▶ _What to produce_
Write out the entries exactly, pictures excluded.

Excerpts from a dataset
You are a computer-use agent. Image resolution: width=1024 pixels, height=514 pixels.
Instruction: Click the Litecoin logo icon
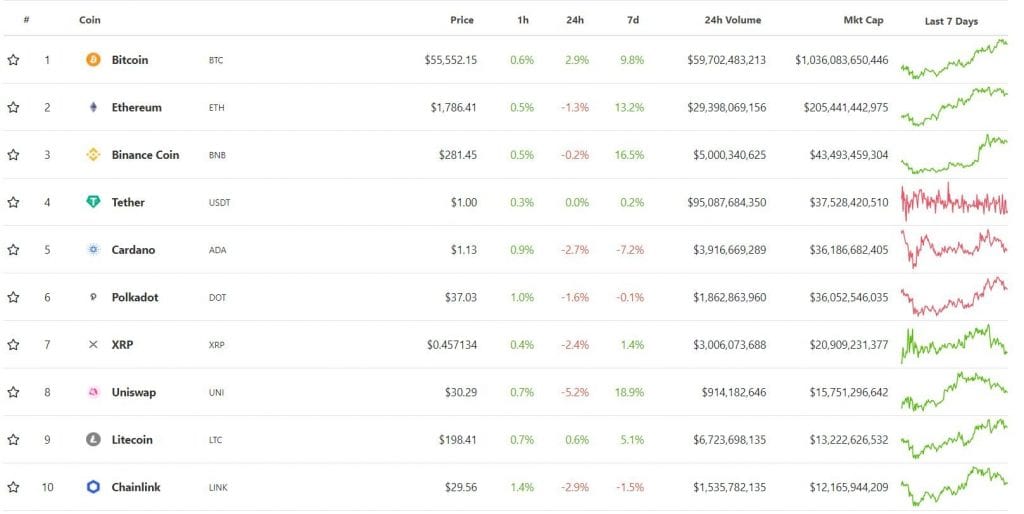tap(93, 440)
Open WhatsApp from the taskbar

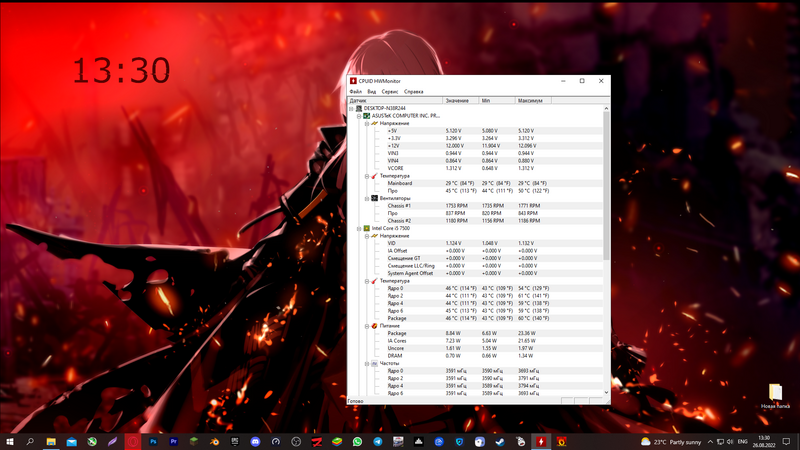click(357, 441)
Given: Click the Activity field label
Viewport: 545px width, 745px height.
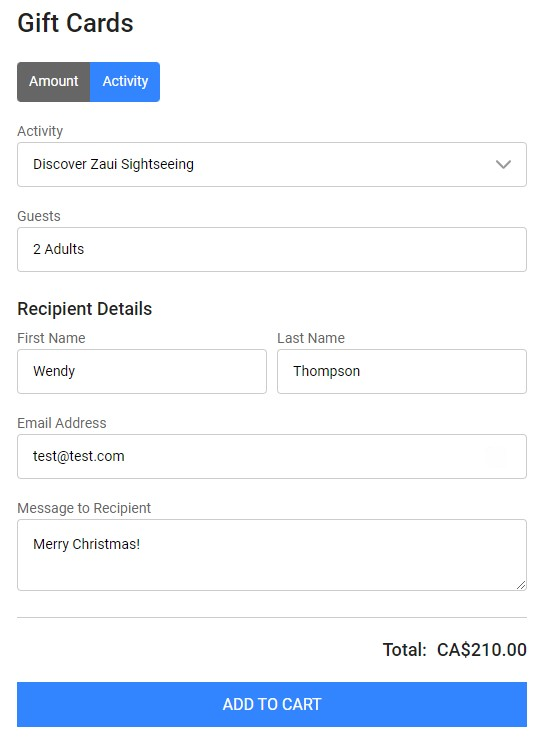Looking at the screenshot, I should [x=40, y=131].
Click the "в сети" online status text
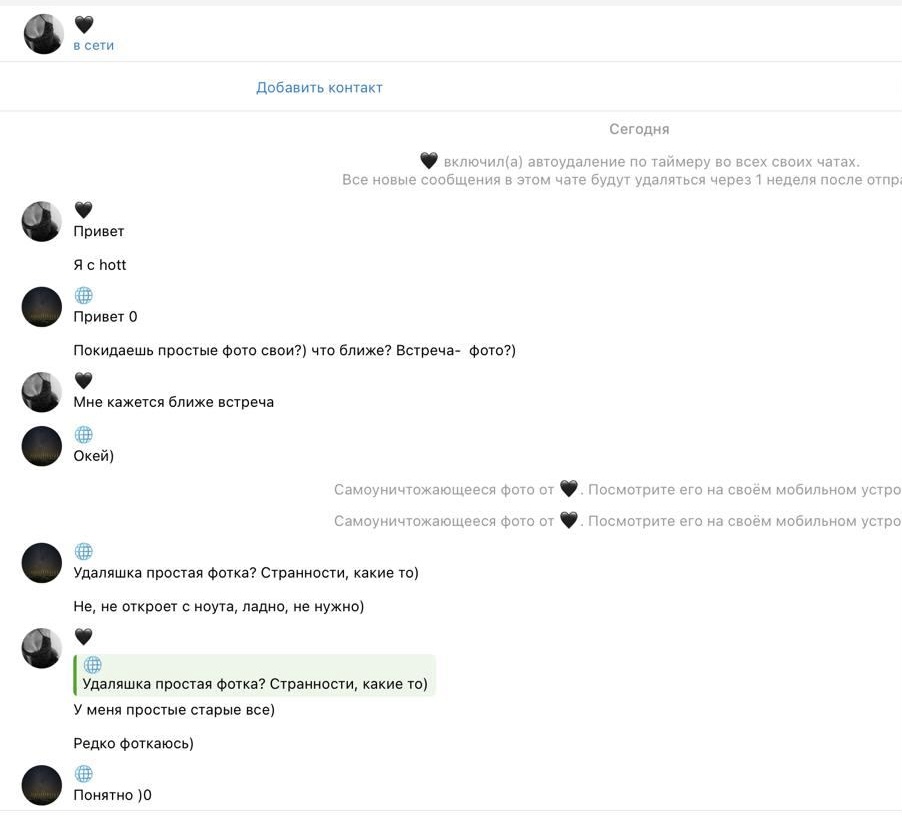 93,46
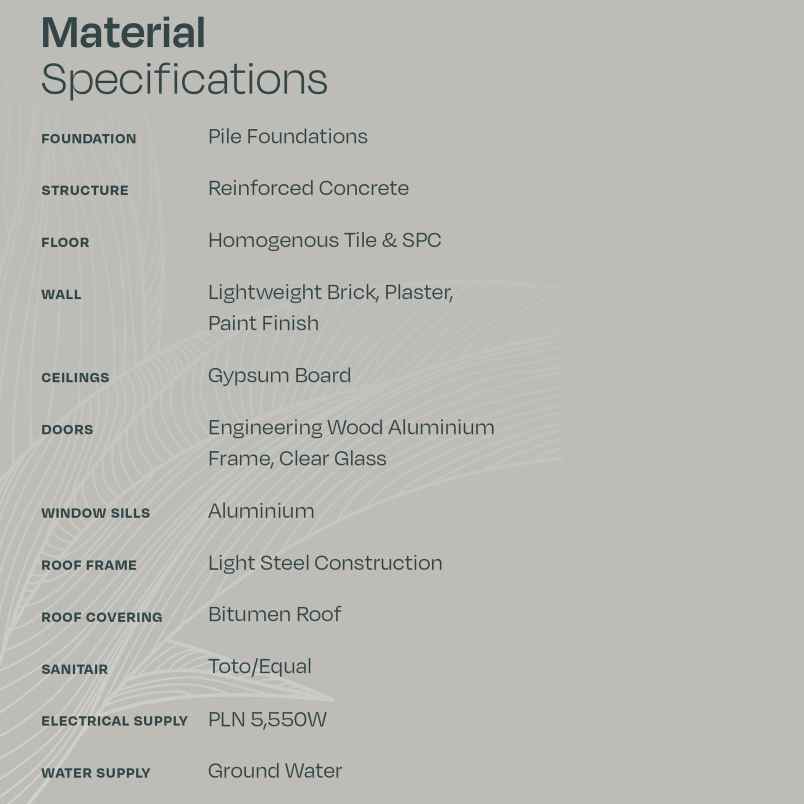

▶ _The answer_
You are a computer-use agent. Image resolution: width=1024 pixels, height=514 pixels.
Instruction: Click the Litecoin logo icon
tap(93, 440)
Open WhatsApp from the taskbar

click(357, 441)
Given: Click the Activity field label
Viewport: 545px width, 745px height.
Looking at the screenshot, I should [x=40, y=131].
Click the "в сети" online status text
 93,46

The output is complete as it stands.